Endoscopic full-thickness resection feasible, safe for early colorectal cancer
Using endoscopic full-thickness resection can help stratify patients with early colorectal cancer and allows patients with low-risk lesions to avoid surgery, according to research published in Gastrointestinal Endoscopy.
Arthur Schmidt, MD, of the department of medicine at the University of Freiburg in Germany, and colleagues wrote that differences in treatment recommendations for high-risk and low-risk lesions make classifying patients for the best treatment strategy critically important.
“However, low-risk versus high-risk lesions are difficult to discriminate before resection as criteria are based on histological features,” the researchers wrote. “Moreover, T1 cancer is often found incidentally after resection of non-suspicious polyps and further treatment after incomplete resection is not well defined.”

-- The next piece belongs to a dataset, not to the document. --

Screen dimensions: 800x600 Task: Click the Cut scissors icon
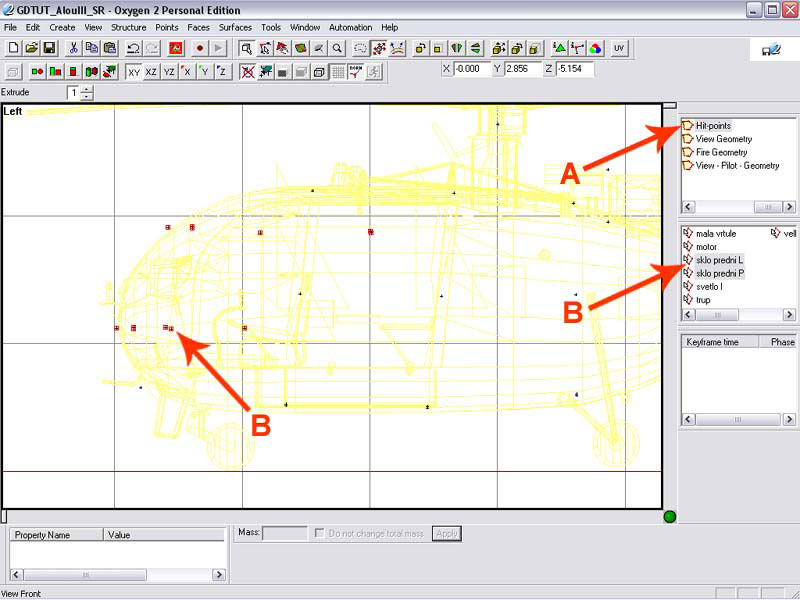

Researchers tested the emerging technique of endoscopic full-thickness resection (EFTR) in a retrospective study of 156 patients who underwent the procedure and had histological evidence of adenocarcinoma. They separated patients into two groups; patients who underwent EFTR after incomplete resection of a malignant polyp (n = 64), and patients with non-lifting lesions (n = 92).
Investigators found that the procedure achieved technical success in 144 of 156 patients (92.3%) with a mean procedural time of 42 minutes. The procedure also achieved microscopically complete resection in 112 patients (71.8%; 87.5% in group one and 60.9% in group two; P < .001).
The procedure was successful in discriminating between high-risk and low-risk lesions in 155 of 156 cases (99.3%). In group one, researchers identified that 84.1% of patients had low-risk lesions compared with 16.3% in group two.
Although further research is needed, Schmidt and colleagues wrote that that procedure demonstrated high technical efficacy and safety.
“As a primarily diagnostic procedure for tissue acquisition, it allows exact histological risk stratification in order to individually assign patients to the best treatment and avoid surgery for low-risk lesions,” they wrote. “For patients with high-risk lesions unfit for surgery, it might as well be a valuable option for local endoscopic treatment.” – by Alex Young
Disclosures: Healio Gastroenterology and Liver Disease could not confirm the authors’ relevant financial disclosures prior to publication.